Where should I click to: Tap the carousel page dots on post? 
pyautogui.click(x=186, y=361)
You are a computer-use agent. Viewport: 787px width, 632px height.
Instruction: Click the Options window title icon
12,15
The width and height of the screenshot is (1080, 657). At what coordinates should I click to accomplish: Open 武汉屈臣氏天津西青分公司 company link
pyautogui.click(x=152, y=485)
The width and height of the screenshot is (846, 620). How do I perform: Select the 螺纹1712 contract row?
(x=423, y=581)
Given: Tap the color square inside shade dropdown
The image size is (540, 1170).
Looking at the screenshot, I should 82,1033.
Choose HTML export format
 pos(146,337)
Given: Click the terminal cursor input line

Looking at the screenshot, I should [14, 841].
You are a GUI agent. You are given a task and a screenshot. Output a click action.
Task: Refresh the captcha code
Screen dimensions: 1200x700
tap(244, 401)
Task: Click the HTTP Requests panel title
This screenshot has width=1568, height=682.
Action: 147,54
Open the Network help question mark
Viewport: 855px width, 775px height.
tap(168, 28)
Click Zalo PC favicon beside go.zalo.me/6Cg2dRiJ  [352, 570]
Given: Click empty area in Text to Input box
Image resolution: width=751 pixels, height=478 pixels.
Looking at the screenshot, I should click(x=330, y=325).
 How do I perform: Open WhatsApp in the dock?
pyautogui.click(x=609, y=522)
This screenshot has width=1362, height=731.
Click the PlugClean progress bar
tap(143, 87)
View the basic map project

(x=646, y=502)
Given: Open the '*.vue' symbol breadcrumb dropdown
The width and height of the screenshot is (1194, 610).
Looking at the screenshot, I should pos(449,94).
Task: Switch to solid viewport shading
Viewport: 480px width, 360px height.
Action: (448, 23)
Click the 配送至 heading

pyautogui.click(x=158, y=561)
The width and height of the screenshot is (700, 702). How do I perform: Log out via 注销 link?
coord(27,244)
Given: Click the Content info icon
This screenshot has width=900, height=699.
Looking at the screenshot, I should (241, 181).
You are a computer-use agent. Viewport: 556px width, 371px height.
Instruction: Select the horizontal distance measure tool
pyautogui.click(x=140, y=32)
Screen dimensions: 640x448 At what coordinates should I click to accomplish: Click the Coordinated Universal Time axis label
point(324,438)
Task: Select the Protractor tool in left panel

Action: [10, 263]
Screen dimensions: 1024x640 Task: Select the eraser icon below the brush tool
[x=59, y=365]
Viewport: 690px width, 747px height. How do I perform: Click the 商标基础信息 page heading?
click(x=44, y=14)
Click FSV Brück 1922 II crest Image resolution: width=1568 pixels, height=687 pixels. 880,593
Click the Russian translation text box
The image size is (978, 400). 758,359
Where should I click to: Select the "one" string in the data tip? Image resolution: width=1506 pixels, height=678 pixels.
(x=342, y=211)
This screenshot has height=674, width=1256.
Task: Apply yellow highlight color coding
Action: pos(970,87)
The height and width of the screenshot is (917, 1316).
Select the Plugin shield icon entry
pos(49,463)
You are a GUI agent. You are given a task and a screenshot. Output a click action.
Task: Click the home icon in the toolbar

+ + + + + + +

> **Instructions to follow**: What you return must be an exact retyping of the lines above starting at the line with "Screen dimensions: 1200x700" and ending at the line with "Given: Open the", and nothing besides.

> **Response to this exercise**:
Screen dimensions: 1200x700
tap(244, 401)
Task: Click the HTTP Requests panel title
This screenshot has width=1568, height=682.
Action: 147,54
Open the Network help question mark
Viewport: 855px width, 775px height.
tap(168, 28)
Click Zalo PC favicon beside go.zalo.me/6Cg2dRiJ  [352, 570]
Given: Click empty area in Text to Input box
Image resolution: width=751 pixels, height=478 pixels.
Looking at the screenshot, I should click(x=330, y=325).
 How do I perform: Open WhatsApp in the dock?
pyautogui.click(x=609, y=522)
This screenshot has width=1362, height=731.
Click the PlugClean progress bar
tap(143, 87)
View the basic map project

(x=646, y=502)
Given: Open the '*.vue' symbol breadcrumb dropdown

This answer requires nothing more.